Climate Neutral Data Centre Pact proposes new water metrics

Image: Adobe Stock / metamorworks

The Climate Neutral Data Centre Pact (CNDCP) has proposed new metrics for water conservation to the European Commission.

Established in 2021, the CNDCP is a self-regulatory initiative currently backed by 74 data centre operators and 23 associations with the aim of climate neutrality.

It holds progress meetings with members of the Directorate General for Communications Networks, Content and Technology (DG CNECT) and the Directorate General for the Environment (DG ENV) every six months, the third of which took place in June 2022.

With water cooling an increasingly common approach to data centre cooling, the most recent meeting has seen the CNDCP propose a water use limit of 0.4 litres of water per Kilowatt-hour of computer power (0.4 l/kWh). According to the CNDCP, this metric takes into account the diverse range of technologies, climates and types of data centre building to ensure that it is technology and location neutral.

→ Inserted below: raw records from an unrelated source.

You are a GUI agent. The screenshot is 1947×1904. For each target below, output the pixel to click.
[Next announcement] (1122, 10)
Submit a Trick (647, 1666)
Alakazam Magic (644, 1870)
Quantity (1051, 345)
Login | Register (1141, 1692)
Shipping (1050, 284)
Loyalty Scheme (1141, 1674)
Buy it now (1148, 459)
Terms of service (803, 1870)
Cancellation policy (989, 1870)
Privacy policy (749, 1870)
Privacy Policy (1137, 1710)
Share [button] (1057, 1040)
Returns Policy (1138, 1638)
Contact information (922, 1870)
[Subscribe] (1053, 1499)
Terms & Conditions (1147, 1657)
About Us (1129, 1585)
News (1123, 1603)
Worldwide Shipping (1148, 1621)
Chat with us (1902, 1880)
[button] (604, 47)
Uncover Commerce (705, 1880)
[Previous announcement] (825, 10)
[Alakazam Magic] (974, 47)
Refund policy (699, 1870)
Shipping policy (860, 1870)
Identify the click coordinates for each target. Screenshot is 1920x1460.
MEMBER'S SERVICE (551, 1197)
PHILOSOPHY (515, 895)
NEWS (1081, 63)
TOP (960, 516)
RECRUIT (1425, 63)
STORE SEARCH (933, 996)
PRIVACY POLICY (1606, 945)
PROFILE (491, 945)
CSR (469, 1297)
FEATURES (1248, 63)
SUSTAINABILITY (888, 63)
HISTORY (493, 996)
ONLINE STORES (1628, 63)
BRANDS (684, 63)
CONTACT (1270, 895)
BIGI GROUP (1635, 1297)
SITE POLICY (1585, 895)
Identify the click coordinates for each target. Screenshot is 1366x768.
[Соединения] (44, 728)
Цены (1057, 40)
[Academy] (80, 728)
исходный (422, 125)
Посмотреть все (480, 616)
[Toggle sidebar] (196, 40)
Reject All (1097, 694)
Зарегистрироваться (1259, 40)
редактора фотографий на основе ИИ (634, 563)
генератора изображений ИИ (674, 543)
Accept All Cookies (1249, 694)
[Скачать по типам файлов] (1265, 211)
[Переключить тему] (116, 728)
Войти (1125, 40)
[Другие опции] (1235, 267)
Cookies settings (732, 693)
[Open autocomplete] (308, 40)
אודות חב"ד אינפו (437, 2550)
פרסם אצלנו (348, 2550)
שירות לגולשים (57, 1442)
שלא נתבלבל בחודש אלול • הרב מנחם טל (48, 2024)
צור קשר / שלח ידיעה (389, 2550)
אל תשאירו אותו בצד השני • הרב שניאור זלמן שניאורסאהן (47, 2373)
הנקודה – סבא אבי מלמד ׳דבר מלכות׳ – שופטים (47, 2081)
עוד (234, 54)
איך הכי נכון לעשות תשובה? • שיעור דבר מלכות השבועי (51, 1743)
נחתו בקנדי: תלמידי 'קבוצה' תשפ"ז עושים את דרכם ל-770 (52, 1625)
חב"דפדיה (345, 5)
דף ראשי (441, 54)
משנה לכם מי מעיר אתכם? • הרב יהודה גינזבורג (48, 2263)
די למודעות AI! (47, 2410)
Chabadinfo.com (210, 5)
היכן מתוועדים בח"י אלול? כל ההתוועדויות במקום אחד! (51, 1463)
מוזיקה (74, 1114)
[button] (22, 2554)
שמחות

The proposed metric will need to be achieved at data centres operated by pact signatories by 2040, taking into consideration the lifecycle of current cooling systems and the embedded carbon cost of early replacement. It also aims to prevent construction of any new data centres that would be unable to meet the agreed metric.

The proposed metric suggests that every data centre building should be treated as if it was in a high stress water area, and by differentiating between potable and non-potable water, the measure will encourage use of grey-water and rainwater for cooling.

The CNDCP also presented updates from its Monitoring and Reporting Working Group, tasked with formalising how metrics are measured and to align reporting with existing approved frameworks. The group has said that pact metrics will be mapped against the ISO 30134 standard by independent auditing company Bureau Veritas.

The CNDCP has also established two new working groups to define targets for recycling and reuse as part of a circular economy, and to establish metrics for energy efficiency. Progress of these will be reported at the next update meeting planned for November 2022.

Commenting on the meeting, Chairperson Matt Pullen, said; “This was the third of our bi-annual update meetings with the commission and we feel we are really hitting our stride in providing relevant, auditable metrics that make significant contribution to accelerating our industry’s shift to climate neutrality. With over 90% of Europe’s data centre capacity represented by signatories to the pact, these meetings are milestones on a crucial journey for Europe’s Green Deal and Digital Agenda.”